Cell 3 (Early × Neutral). Participants complete demographics and basic solar questions, then encounter the DCE without framing instructions. This cell serves as the primary reference condition, capturing how participants naturally approach hypothetical financing decisions with minimal prior reflection and no directional guidance.
Cell 4 (After Expenditure × Constrained). Participants enumerate household expenditures across 14 categories for two time periods, then receive the constraint instruction before the DCE. This cell combines experiential and instructional constraint salience. Comparing Cell 4 to Cell 1 isolates the incremental effect of expenditure reflection beyond the constraint instruction alone. Comparing Cell 4 to Cell 6 isolates the incremental effect of the constraint instruction beyond expenditure reflection alone.
Cell 5 (After Expenditure × Unconstrained). Participants enumerate household expenditures, then receive the unconstrained instruction before the DCE. This cell creates a deliberate tension between the experiential budget activation and the instruction to disregard constraints. Comparing Cell 5 to Cell 2 tests whether the unconstrained instruction elicits similar preferences regardless of prior budget reflection — that is, whether hypothetical preference elicitation is robust to preceding survey context. Comparing Cell 5 to Cell 6 tests whether the unconstrained instruction shifts preferences away from constraint-driven choices among those who have recently reflected on their budget.
Cell 6 (After Expenditure × Neutral). Participants enumerate household expenditures, then encounter the DCE without framing instructions. This cell isolates the pure effect of budget reflection under natural interpretation conditions. The comparison between Cell 6 and Cell 3 provides the cleanest estimate of how expenditure enumeration alone affects financing preferences, absent any framing intervention.
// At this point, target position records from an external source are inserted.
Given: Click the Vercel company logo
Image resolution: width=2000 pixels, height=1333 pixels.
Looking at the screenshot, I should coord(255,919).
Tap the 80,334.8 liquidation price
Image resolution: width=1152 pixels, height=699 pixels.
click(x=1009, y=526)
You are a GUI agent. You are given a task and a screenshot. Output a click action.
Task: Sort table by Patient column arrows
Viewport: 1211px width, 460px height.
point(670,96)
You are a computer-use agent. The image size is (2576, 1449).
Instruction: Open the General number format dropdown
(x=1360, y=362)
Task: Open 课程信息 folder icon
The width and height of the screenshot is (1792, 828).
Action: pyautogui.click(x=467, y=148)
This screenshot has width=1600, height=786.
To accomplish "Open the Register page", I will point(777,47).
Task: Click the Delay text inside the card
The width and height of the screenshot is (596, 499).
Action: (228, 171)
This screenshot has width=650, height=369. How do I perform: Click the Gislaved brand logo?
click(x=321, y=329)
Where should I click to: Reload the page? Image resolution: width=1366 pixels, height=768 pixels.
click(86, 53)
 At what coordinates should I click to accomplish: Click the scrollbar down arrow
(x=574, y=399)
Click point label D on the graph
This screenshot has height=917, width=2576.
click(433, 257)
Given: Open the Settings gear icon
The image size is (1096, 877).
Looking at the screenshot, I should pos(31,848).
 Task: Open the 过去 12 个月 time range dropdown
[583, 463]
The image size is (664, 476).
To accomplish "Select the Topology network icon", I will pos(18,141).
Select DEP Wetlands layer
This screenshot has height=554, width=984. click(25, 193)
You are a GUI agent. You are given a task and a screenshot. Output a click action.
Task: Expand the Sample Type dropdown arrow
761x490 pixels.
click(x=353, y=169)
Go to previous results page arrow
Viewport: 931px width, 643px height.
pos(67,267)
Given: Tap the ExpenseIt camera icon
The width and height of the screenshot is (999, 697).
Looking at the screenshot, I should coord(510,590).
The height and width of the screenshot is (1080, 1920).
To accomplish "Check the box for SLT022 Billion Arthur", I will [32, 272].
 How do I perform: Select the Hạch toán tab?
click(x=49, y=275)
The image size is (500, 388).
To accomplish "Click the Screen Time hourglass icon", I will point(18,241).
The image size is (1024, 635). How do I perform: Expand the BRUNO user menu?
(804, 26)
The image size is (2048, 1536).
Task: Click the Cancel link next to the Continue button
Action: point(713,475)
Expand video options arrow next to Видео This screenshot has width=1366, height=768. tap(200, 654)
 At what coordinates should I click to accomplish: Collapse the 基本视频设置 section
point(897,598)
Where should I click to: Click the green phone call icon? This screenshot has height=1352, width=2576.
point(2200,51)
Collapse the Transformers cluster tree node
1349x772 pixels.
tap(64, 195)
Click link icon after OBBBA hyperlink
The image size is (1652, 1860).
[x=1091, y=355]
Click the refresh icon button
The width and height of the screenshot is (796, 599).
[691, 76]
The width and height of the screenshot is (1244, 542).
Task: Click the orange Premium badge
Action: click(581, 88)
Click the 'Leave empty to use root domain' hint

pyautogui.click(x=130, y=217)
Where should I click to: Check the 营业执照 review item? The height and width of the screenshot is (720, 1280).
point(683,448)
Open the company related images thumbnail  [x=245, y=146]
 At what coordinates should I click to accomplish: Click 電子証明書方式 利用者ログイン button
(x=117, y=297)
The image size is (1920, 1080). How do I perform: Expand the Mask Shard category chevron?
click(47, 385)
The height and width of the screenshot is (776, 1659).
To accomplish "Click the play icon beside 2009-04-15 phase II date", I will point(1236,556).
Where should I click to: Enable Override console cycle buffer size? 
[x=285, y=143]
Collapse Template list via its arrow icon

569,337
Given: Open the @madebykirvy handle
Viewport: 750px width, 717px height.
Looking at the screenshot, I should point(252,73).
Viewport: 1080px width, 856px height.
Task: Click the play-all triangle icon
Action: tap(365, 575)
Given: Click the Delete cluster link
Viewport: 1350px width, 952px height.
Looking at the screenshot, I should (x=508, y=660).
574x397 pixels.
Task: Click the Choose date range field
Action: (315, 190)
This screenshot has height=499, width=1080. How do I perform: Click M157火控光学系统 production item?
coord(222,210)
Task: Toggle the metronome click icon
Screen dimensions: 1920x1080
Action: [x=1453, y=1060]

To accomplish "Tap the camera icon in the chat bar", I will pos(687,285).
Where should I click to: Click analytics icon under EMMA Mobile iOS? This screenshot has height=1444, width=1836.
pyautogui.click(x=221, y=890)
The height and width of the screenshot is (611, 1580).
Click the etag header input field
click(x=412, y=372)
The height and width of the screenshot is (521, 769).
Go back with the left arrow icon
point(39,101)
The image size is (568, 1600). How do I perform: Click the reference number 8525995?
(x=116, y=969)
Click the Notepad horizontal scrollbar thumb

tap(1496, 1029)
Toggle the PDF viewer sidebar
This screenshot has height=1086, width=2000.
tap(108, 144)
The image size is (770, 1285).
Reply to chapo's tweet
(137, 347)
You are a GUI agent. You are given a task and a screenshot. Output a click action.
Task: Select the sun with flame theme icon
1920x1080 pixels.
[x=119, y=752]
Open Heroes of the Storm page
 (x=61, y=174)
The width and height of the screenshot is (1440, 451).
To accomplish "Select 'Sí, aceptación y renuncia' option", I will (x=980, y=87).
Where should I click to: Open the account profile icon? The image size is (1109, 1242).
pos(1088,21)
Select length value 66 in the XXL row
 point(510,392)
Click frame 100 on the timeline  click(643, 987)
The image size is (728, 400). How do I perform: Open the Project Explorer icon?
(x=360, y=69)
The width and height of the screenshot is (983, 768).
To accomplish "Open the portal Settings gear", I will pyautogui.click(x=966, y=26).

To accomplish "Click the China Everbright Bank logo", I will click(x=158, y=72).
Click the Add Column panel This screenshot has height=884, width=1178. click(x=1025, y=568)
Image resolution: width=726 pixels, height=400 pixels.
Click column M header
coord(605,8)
Cell 7 (After Expenditure + Financial Assessment × Constrained). Participants complete both the expenditure module and the financial assessment module, then receive the constraint instruction before the DCE. This represents the maximum constraint salience condition, combining budget reflection, deliberation on borrowing risks and consequences, and an explicit constraint instruction. Comparing Cell 7 to Cell 4 tests the incremental effect of the financial assessment module — including reflection on default consequences, repayment capacity, and institutional trust — beyond expenditure reflection and constraint framing alone.
Cell 8 (After Expenditure + Financial Assessment × Unconstrained). Participants complete both modules, then receive the unconstrained instruction. This cell tests whether the unconstrained instruction can elicit constraint-free preferences even after extensive reflection on budget constraints, default consequences, and borrowing risks. The comparison between Cell 8 and Cell 2 provides the most stringent test of whether hypothetical preference elicitation is robust to preceding survey context, as the two cells share the same framing instruction but differ maximally in the preceding cognitive experience.
Cell 9 (After Expenditure + Financial Assessment × Neutral). Participants complete both modules, then encounter the DCE without framing instructions. The comparison between Cell 9 and Cell 3 captures the total effect of maximum prior reflection on financing preferences under natural interpretation conditions. The comparison between Cell 9 and Cell 6 isolates the incremental effect of the financial assessment module beyond expenditure reflection, under neutral framing.